=== Extrait fourni ===
* * * * *
Par Frédéric Picard et Raphaël Mourère
Le 23 avril 2021, le tribunal judiciaire de Nancy rendait un jugement remarquable de pédagogie, concernant la condamnation d’un hébergeur et de l’administrateur de son site internet pour contrefaçon d’œuvre de l’esprit.
Retour sur cette décision emblématique.
En l’espèce, une société exploitait un site internet au moyen duquel elle offrait des services de stockage et de diffusion de fichiers par la fourniture de liens de téléchargement.
Ces liens de téléchargement, accessibles à partir d’une URL donnée pour chaque, pouvaient en outre être protégés par un mot de passe à la convenance de l’abonné destinataire des services.
L’abonné pouvait ainsi stocker et diffuser les fichiers de son choix en en contrôlant l’accès. Il pouvait décider de communiquer ou non le lien URL et, le cas échéant, le mot de passe.
* * * * *
=== Données fournies ===
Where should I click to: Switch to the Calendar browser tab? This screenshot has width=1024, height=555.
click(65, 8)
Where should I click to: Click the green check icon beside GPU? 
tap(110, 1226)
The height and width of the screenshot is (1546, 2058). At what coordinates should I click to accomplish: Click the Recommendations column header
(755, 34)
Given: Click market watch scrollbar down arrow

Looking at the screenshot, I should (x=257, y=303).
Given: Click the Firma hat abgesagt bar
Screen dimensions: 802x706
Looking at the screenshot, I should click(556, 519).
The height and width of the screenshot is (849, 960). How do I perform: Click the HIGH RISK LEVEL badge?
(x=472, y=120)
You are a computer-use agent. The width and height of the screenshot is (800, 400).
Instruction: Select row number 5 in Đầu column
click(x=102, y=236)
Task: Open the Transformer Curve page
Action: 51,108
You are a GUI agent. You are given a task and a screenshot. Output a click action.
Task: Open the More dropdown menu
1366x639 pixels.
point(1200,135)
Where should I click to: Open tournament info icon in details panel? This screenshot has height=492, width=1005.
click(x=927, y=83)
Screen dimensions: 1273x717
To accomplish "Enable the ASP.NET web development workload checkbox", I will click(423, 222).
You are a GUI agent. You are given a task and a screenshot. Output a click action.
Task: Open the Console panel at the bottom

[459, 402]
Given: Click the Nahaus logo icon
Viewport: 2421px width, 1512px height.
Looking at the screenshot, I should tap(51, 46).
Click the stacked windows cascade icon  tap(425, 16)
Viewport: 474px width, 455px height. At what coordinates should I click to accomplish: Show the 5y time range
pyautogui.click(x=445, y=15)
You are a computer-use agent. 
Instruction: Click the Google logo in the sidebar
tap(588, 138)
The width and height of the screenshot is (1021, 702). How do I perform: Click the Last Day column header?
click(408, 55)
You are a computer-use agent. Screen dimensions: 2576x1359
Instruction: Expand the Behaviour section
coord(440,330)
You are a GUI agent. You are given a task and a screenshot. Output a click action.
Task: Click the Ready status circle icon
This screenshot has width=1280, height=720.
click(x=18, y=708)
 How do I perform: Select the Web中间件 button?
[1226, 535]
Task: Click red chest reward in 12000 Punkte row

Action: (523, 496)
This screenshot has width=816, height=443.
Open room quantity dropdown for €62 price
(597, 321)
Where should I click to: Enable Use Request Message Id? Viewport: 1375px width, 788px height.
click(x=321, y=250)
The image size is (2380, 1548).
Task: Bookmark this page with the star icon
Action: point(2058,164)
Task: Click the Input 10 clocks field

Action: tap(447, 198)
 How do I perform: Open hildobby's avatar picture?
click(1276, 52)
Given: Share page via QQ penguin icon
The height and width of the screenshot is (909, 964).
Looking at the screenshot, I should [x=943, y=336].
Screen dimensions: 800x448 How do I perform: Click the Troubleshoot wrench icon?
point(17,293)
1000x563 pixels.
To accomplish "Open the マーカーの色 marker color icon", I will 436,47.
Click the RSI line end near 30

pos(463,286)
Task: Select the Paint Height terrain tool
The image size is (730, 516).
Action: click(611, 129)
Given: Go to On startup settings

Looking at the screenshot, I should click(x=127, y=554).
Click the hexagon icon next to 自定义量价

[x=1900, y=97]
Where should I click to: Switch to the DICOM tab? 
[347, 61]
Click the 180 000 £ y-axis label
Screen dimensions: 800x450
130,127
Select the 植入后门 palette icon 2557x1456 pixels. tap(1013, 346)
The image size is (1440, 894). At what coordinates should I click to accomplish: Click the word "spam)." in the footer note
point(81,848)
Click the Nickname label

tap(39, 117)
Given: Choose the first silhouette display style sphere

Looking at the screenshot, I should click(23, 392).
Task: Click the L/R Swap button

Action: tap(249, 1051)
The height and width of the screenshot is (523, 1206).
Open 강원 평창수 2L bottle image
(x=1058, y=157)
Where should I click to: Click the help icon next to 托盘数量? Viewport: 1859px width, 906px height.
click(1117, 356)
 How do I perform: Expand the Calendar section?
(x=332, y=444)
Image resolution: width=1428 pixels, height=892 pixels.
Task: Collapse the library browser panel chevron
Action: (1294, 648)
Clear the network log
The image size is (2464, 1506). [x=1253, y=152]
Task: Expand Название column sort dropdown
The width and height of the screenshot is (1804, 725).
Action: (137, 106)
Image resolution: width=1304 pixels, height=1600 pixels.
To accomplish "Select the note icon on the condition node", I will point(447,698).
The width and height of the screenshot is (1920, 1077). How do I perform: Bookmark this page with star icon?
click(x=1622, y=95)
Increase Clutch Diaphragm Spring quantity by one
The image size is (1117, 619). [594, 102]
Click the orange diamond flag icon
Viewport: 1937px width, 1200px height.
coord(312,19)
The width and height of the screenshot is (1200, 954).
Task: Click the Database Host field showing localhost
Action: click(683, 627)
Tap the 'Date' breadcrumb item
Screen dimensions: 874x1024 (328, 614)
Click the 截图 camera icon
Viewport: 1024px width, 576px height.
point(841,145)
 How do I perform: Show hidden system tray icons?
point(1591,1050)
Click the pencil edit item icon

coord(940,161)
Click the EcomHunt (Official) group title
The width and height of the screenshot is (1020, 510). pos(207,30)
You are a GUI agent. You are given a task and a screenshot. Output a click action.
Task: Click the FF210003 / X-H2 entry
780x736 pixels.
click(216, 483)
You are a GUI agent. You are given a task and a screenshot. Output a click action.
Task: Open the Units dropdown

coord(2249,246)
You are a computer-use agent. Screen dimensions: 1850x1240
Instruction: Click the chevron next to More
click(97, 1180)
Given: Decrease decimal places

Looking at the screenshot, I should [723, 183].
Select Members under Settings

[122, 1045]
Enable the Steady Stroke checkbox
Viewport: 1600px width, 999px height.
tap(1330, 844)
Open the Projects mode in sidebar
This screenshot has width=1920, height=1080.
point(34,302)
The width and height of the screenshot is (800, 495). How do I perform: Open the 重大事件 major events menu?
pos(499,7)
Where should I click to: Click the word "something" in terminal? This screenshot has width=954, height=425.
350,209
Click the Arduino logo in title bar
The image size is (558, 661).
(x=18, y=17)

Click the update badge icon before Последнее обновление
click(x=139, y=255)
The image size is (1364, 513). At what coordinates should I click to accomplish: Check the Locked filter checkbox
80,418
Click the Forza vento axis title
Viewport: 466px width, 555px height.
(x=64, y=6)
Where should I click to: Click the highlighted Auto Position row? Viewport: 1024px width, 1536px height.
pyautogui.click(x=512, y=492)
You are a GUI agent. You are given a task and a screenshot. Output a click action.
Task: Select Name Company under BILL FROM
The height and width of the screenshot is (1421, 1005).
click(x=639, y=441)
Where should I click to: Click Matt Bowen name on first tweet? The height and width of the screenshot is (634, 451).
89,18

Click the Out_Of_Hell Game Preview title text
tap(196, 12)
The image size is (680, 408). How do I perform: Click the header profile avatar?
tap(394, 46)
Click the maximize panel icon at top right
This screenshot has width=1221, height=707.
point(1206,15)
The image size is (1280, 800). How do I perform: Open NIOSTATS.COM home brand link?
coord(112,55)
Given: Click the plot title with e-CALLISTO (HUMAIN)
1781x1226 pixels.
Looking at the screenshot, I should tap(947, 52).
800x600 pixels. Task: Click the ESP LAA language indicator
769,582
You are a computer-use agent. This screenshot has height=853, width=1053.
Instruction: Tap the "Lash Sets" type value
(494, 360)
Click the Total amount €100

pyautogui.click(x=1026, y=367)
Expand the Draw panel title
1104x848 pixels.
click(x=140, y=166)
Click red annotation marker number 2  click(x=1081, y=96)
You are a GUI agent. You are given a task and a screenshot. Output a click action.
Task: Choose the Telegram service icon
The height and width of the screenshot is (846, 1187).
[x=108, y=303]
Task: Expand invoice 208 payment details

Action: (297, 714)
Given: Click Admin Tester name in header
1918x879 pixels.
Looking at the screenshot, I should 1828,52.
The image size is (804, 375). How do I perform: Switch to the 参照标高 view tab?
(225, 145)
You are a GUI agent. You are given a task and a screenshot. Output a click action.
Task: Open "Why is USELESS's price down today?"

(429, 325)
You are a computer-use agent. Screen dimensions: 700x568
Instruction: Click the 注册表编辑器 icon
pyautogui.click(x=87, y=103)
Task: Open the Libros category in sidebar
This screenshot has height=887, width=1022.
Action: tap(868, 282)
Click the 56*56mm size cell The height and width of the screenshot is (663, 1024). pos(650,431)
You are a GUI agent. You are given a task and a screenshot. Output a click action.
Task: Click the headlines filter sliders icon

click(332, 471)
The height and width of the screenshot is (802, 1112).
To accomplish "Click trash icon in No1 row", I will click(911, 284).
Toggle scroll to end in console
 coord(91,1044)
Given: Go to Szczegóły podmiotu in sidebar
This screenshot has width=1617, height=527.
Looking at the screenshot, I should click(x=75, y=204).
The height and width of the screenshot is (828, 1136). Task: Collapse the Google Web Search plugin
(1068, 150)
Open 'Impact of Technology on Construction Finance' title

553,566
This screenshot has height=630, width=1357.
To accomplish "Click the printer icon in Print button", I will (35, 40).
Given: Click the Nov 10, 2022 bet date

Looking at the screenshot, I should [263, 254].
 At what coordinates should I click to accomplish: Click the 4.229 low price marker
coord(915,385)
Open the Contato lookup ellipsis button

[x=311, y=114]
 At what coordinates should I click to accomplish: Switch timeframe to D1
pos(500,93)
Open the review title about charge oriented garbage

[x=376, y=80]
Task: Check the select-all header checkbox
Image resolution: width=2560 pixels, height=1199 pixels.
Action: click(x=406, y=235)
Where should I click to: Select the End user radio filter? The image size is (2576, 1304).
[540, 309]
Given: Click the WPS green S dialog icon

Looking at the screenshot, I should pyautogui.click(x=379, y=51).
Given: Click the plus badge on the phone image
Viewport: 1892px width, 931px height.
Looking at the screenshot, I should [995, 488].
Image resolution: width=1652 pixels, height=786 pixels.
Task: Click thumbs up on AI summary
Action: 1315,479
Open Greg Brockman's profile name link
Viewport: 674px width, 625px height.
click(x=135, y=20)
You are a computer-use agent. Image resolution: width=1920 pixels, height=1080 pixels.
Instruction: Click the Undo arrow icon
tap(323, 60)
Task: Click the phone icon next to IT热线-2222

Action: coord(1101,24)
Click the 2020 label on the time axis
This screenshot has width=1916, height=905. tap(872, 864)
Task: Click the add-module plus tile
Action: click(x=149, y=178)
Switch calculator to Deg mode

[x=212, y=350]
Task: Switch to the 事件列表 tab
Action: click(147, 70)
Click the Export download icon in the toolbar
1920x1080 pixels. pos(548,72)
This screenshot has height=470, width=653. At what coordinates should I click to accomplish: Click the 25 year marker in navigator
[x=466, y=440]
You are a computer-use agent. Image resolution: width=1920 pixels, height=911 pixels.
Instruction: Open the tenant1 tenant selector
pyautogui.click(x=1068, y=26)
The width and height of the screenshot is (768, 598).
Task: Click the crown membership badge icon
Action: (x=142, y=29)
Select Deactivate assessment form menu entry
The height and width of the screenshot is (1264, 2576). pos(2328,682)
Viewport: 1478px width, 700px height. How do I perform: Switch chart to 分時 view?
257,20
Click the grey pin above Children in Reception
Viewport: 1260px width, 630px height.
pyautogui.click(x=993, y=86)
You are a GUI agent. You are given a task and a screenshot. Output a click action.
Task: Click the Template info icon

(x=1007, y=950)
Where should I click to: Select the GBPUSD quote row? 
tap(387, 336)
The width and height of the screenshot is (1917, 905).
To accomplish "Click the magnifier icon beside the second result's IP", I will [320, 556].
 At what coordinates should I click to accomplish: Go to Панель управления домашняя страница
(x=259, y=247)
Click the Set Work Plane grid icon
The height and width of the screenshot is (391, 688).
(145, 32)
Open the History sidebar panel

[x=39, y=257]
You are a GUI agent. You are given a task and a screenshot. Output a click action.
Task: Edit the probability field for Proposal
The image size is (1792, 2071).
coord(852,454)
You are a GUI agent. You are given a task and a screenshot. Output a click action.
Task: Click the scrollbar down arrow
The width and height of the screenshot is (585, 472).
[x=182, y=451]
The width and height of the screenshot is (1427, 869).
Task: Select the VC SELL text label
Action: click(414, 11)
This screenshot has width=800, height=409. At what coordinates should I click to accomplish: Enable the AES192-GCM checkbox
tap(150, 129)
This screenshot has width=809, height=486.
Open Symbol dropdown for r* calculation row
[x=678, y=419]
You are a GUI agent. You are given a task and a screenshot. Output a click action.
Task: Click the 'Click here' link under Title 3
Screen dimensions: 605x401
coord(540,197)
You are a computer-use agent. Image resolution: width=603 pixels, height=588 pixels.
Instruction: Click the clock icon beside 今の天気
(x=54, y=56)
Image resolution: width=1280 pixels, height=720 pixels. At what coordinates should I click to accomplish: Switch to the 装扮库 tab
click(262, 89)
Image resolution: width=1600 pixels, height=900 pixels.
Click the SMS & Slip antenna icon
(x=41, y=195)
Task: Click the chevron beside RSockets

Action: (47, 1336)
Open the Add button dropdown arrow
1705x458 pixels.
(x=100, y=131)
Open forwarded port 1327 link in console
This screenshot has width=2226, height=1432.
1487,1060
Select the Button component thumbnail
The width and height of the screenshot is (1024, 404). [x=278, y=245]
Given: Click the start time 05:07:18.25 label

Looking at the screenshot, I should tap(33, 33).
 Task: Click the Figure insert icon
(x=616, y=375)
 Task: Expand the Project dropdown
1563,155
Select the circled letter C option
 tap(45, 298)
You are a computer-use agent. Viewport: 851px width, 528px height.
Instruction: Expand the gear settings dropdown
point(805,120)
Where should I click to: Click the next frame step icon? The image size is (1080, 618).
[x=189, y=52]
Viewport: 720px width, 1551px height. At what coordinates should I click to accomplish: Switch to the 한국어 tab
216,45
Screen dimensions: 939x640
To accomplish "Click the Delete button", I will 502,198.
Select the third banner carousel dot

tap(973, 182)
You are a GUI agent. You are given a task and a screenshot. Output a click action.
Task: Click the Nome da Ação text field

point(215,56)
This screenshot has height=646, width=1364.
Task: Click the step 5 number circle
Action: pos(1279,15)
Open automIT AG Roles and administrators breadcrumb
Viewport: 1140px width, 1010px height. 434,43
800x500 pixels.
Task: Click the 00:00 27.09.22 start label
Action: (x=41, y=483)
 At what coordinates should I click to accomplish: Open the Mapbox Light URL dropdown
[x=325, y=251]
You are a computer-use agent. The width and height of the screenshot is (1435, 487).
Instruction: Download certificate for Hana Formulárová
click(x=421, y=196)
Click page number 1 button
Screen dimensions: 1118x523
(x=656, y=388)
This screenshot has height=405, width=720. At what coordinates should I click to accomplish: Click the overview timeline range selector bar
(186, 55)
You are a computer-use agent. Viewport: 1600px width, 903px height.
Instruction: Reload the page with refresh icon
* * * * *
=== Consigne A ===
Répondez aux questions suivantes d'après le texte sur le jugement de Nancy :
(i) À quelle date le tribunal judiciaire de Nancy a-t-il rendu son jugement ?
(ii) Pour quel motif l'hébergeur et l'administrateur de son site ont-ils été condamnés ?
(iii) Par quoi les liens de téléchargement pouvaient-ils être protégés ?
=== Consigne B ===
Recopiez fidèlement le passage du texte sur le jugement de Nancy qui commence par les mots « Par Frédéric Picard » et se termine par « destinataire des services. ».

=== Réponse rédigée A ===
(i) Le 23 avril 2021.
(ii) Pour contrefaçon d'œuvre de l'esprit.
(iii) Par un mot de passe, à la convenance de l'abonné destinataire des services.

=== Réponse rédigée B ===
Par Frédéric Picard et Raphaël Mourère
Le 23 avril 2021, le tribunal judiciaire de Nancy rendait un jugement remarquable de pédagogie, concernant la condamnation d’un hébergeur et de l’administrateur de son site internet pour contrefaçon d’œuvre de l’esprit.
Retour sur cette décision emblématique.
En l’espèce, une société exploitait un site internet au moyen duquel elle offrait des services de stockage et de diffusion de fichiers par la fourniture de liens de téléchargement.
Ces liens de téléchargement, accessibles à partir d’une URL donnée pour chaque, pouvaient en outre être protégés par un mot de passe à la convenance de l’abonné destinataire des services.